Melissa Farley, a clinical psychologist and the founder of the San Francisco-based Prostitution Research & Education, noted that several parallels exist between prostitution and surrogacy, particularly how these issues are framed with deceptive language.

"Words matter," Farley stressed. "Let's not turn her into the harm that is done to her."

"We call her a battered woman, not a batteree. We call her a woman in prostitution, not a prostitute. And she's a birth mother, not a surrogate."

Euphemisms, like "sex work" or "compensated dating" when referring to prostitution and "reproductive work" or a "labor of love" in reference to surrogacy, camouflage what are actually human rights violations, she explained. In both contexts, women are described as what is being bought.

Among the terms women who participate in surrogacy arrangements are routinely called are: "an incubator," "a suitcase," "a bearer," "an oven" and "a surrogate."

"This denies her humanity by commodifying her and ignoring the fact that she is a medical patient with a high-risk pregnancy," Farley asserted.

"It's not buying a baby," she said, quoting a surrogacy lawyer. "It's buying a receptacle."

A medical article she referenced described a surrogate mother as the "woman attached to the rented womb" and the procured child as "the tenant."

"In surrogacy, a woman's self-definition as altruistic and nurturing is exploited for the benefit of others.
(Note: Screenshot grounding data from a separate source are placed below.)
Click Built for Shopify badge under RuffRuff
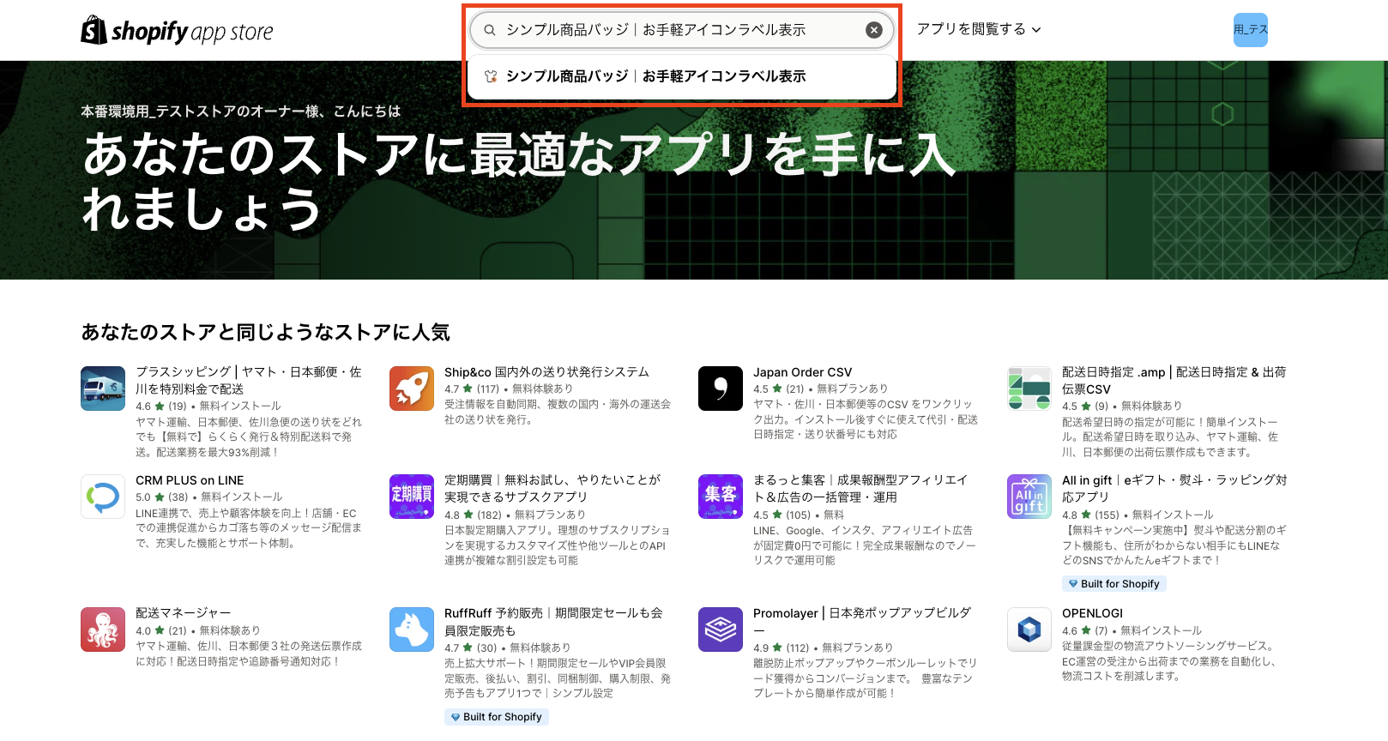 coord(497,717)
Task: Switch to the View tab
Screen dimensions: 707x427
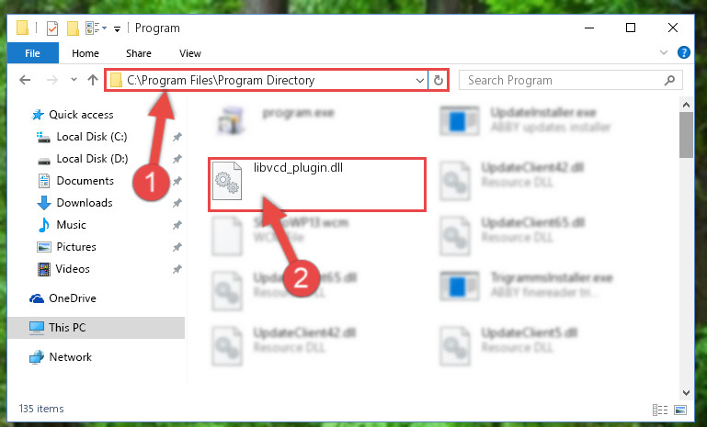Action: [189, 53]
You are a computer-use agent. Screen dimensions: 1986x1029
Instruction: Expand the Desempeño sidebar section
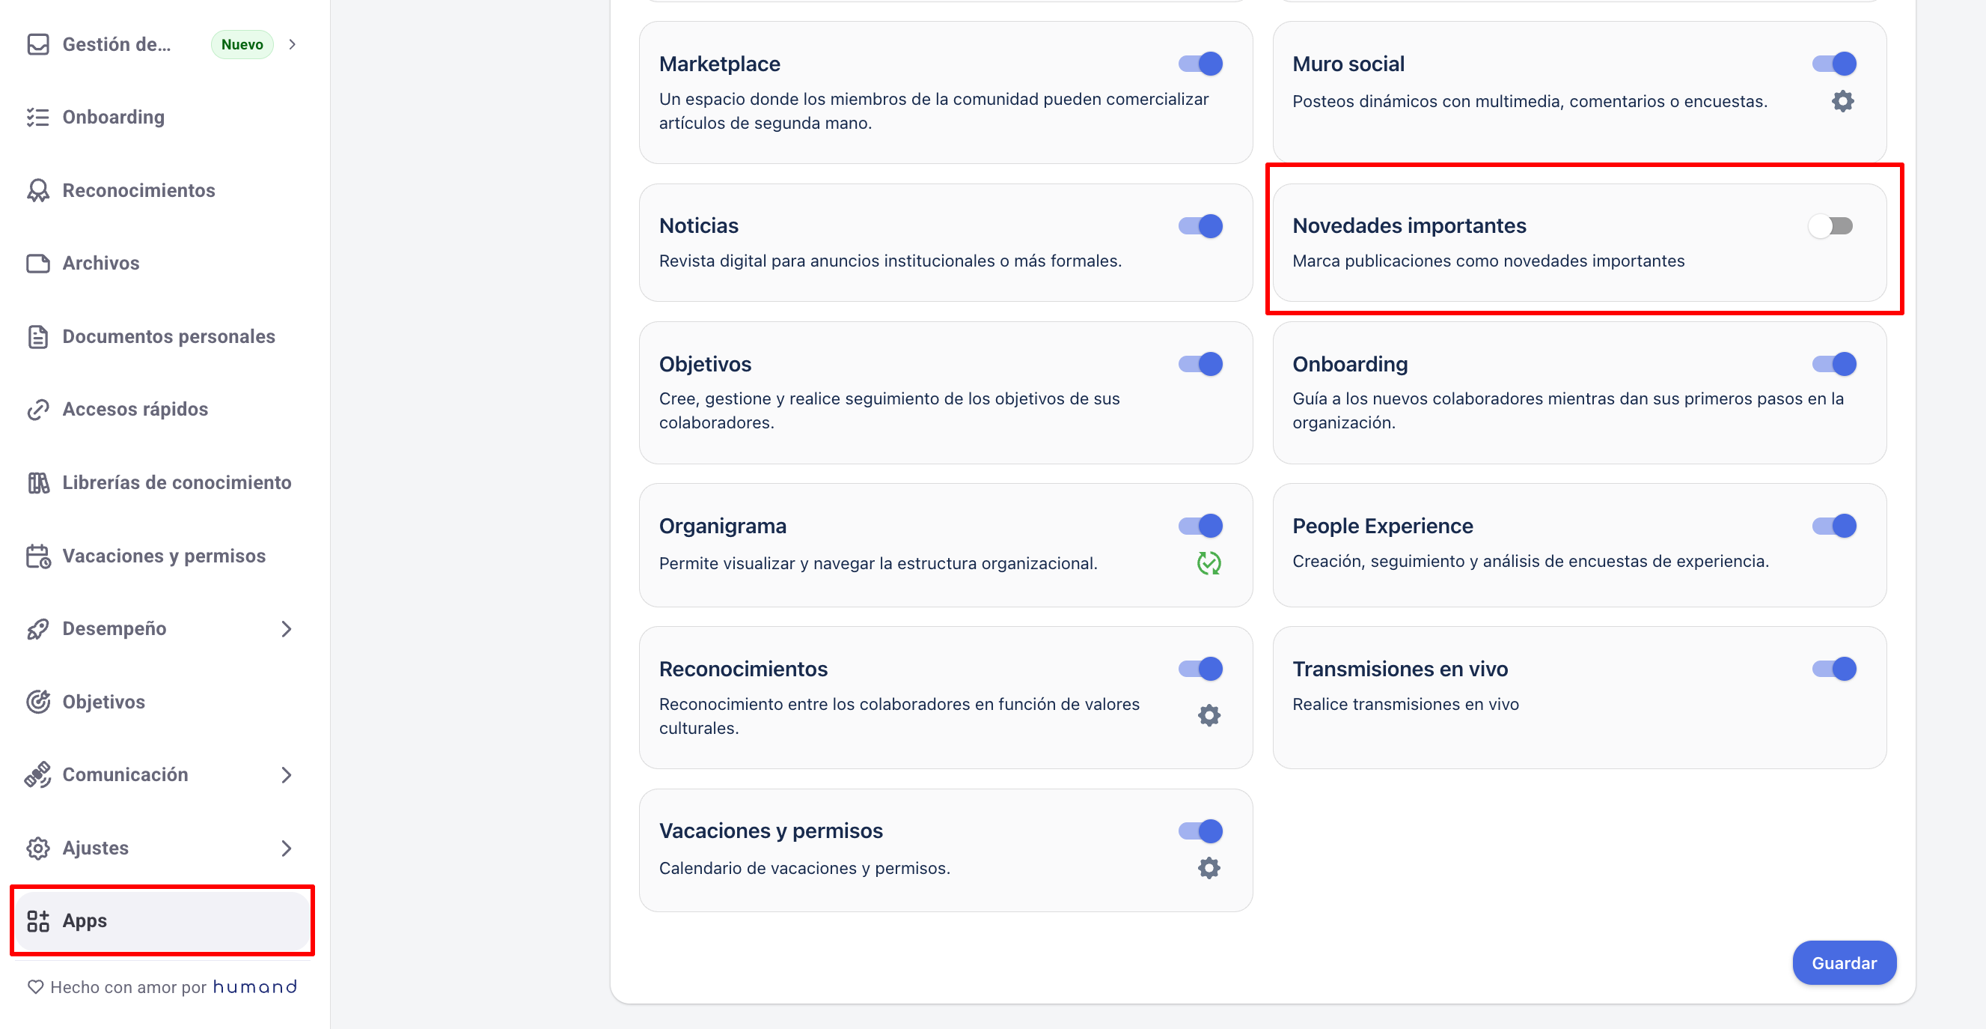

This is codified in the notion of the contented breeder."

Likewise, in prostitution, she continued, a woman's self-definition is similarly exploited and is codified in the idea of a "happy hooker."

But both prostitution and surrogacy are sexist institutions where women are bought for either sexual pleasure or reproduction, she stressed.
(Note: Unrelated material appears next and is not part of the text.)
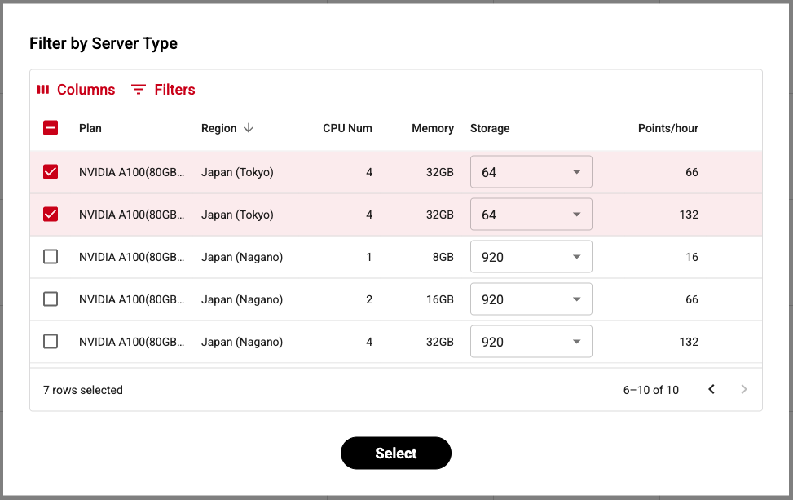
Task: Click the select-all checkbox in the table header
Action: 51,128
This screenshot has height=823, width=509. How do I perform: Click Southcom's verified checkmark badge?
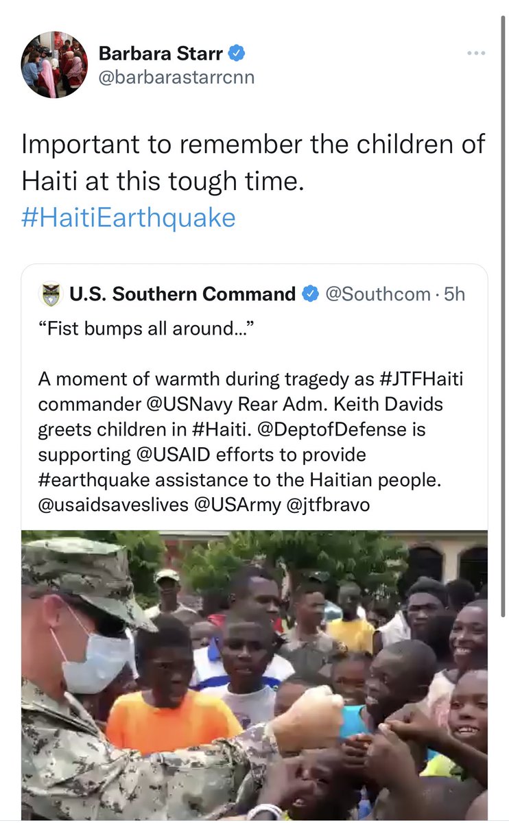[x=310, y=294]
"Women are seen as objects in the marketplace while at the same time that reality is denied and she is said to have made 'a choice' to sell her 'services,' not her body."

"The argument goes like this: She's been compensated for her choice to make money by using her body in a way that benefits the womb renters or sex buyers. What is ignored is the context that limits women's options. Women make the choices that are available to them as women in a male-dominated social and economic system," she said, noting that the desires of the sex buyers and purchasing parent are prioritized.
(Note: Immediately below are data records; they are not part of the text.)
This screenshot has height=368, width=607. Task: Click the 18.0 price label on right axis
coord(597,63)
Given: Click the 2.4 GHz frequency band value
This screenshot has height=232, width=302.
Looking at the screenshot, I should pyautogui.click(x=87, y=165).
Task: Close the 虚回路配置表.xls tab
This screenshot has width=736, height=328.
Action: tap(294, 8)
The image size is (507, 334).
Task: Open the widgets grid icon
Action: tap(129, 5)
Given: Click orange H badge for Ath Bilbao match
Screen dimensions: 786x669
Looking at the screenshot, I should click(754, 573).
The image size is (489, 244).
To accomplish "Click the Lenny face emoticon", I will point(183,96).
She cited the comment of a surrogacy apologist who justifies the practice, saying, "Exploitation should be allowed because the exploitees are better with it than without it."

Farley went on to highlight how fertility agencies manipulate public perceptions of the practice to avoid being challenged by feminists who oppose them. The surrogacy operators screen out candidates and require those signing up to become a surrogate to state that they enjoy being pregnant and feel an impulse to help others have a child so as to make it seem like this is an empowering choice for women.

But that masks what the agencies are truly all about, she said: making money.

"Physicians in surrogacy agencies often do not follow accepted medical guidelines," Farley said, pointing to a 2017 report found that the total number of embryos transferred into wombs of surrogate mothers exceeded those guidelines in the majority of cases.

What is also normalized in prostitution and surrogacy is dissociation and disconnection from the body, Farley pointed out, drawing upon her background in psychology.

"A split between mind and body is really a necessary part of survival in both situations. An intimate part of a woman's self, her autonomous sexuality, or her intimate connection with a child in a womb are separated from the rest of her being."

Such is the message women who are paid to rent out their uteruses internalize, and the grief symptoms the birth mothers experience when they give up the child to the intended parents are immense, she noted.

"If you've ever heard cows or sheep after their calves and lambs have been sent to market, then you might have an idea what this grief feels like," Farley said.

"Exploiters and predators thrive in the face of indifference and ignorance. The less people know about surrogacy and prostitution, the more that void can be filled with lies."